(Dataset records)
· · ·
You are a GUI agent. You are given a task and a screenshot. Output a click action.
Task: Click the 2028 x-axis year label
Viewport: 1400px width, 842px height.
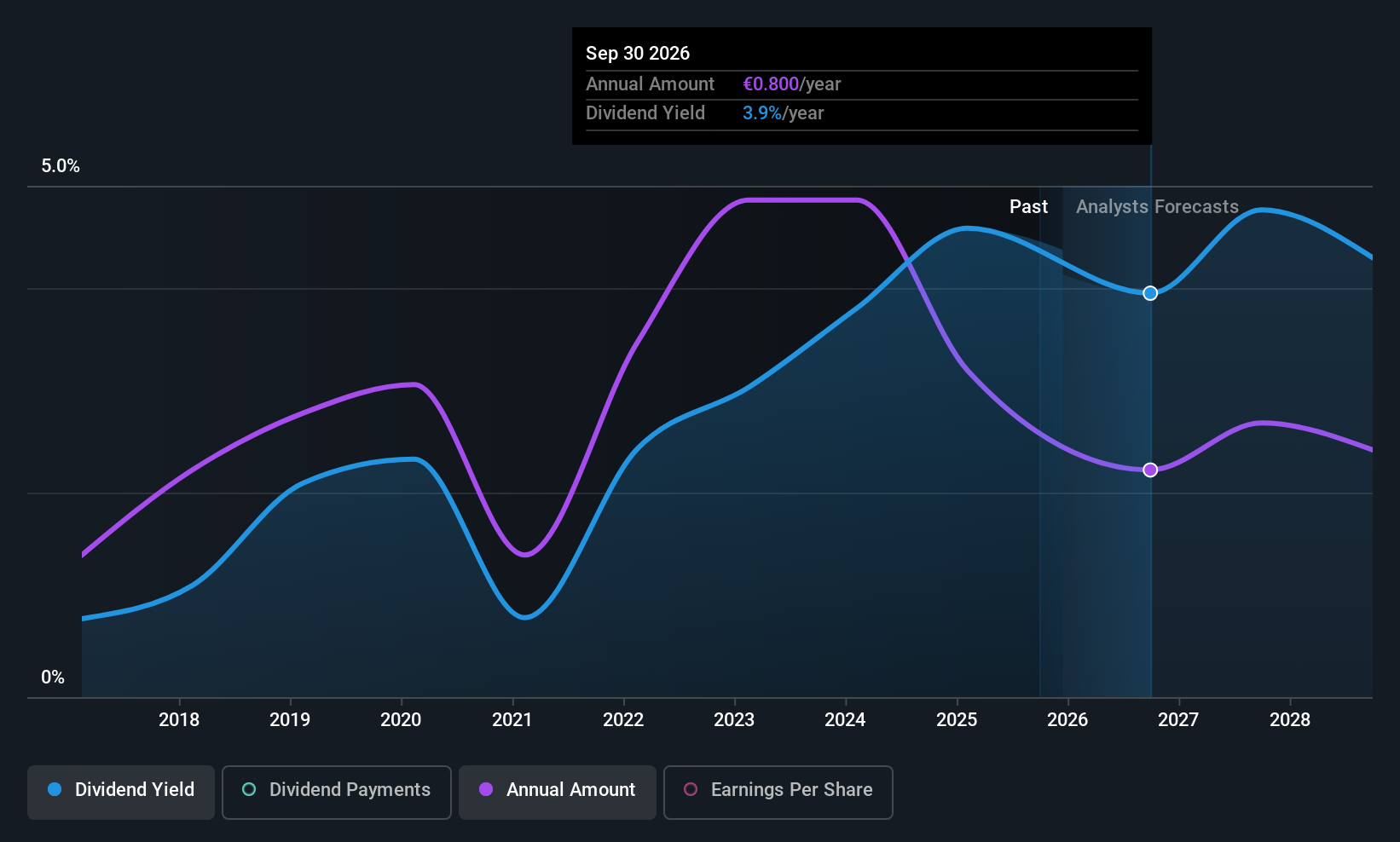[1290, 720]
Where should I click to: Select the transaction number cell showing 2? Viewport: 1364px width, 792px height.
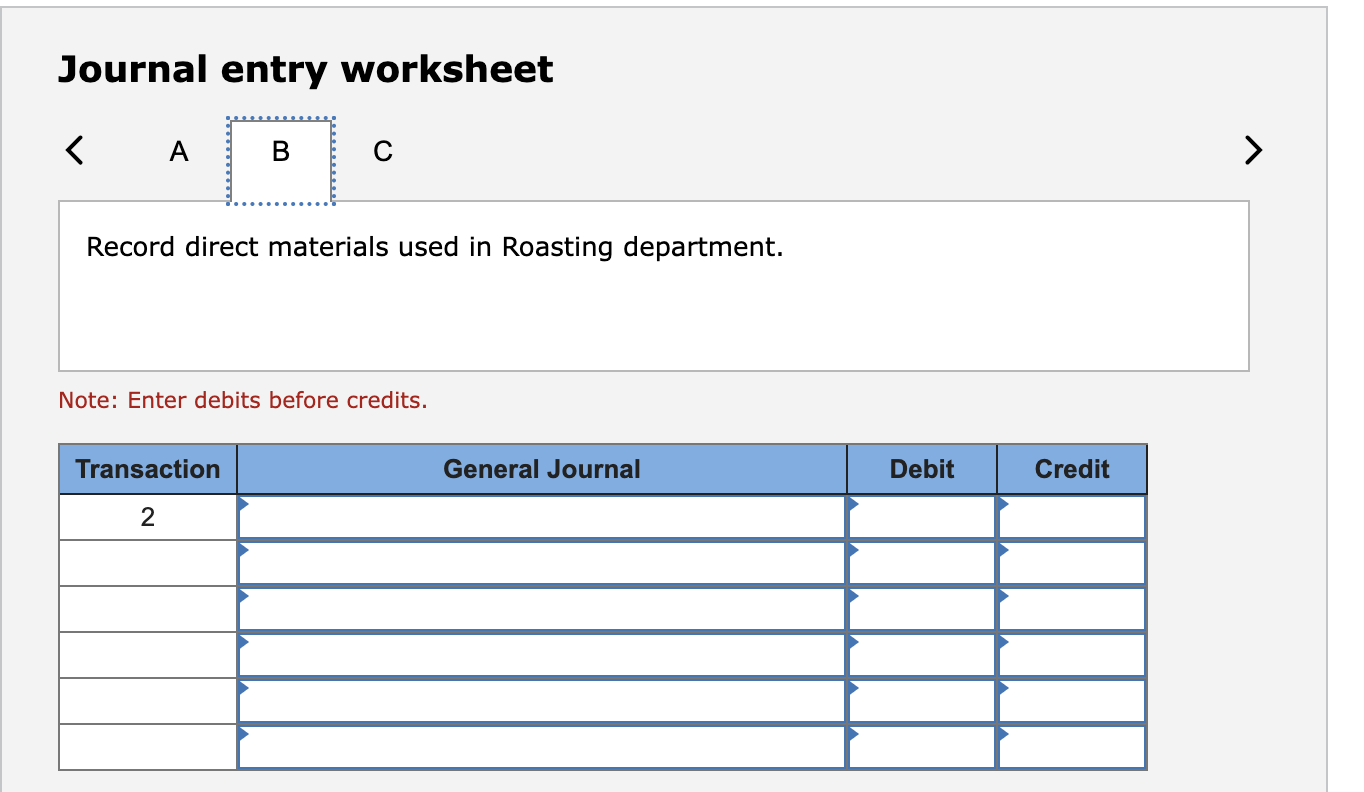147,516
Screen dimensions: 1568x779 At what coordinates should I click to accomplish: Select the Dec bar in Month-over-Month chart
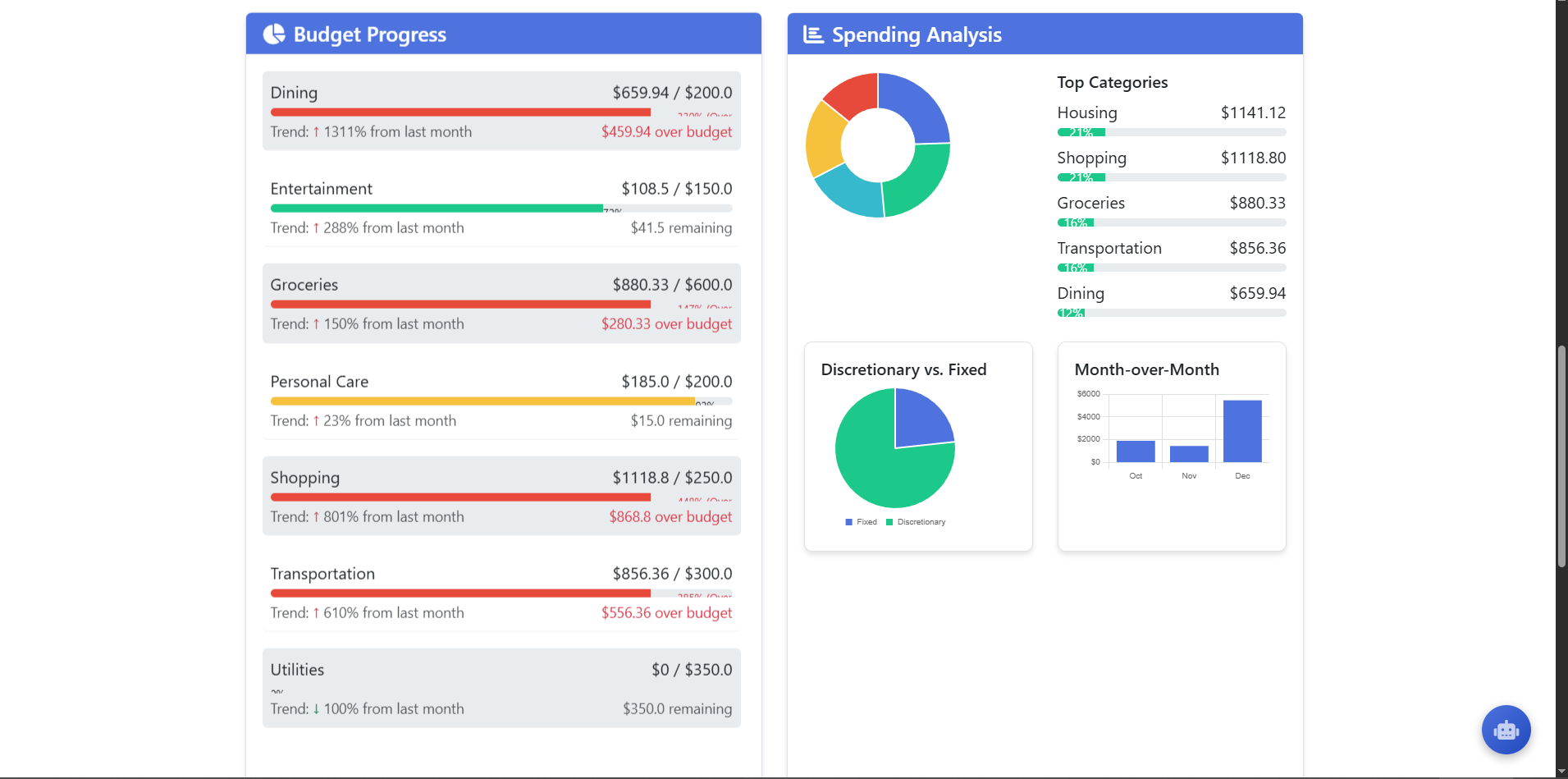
· · ·
◆ Directions
In the copy, no pictures should appear; the records themselves must be repeated exactly.

◆ Exercise result
You are a GUI agent. You are given a task and a screenshot. Output a click action.
Task: Click the 2028 x-axis year label
Viewport: 1400px width, 842px height.
[1290, 720]
Where should I click to: Select the transaction number cell showing 2? Viewport: 1364px width, 792px height.
147,516
Screen dimensions: 1568x779 At what coordinates should I click to accomplish: Select the Dec bar in Month-over-Month chart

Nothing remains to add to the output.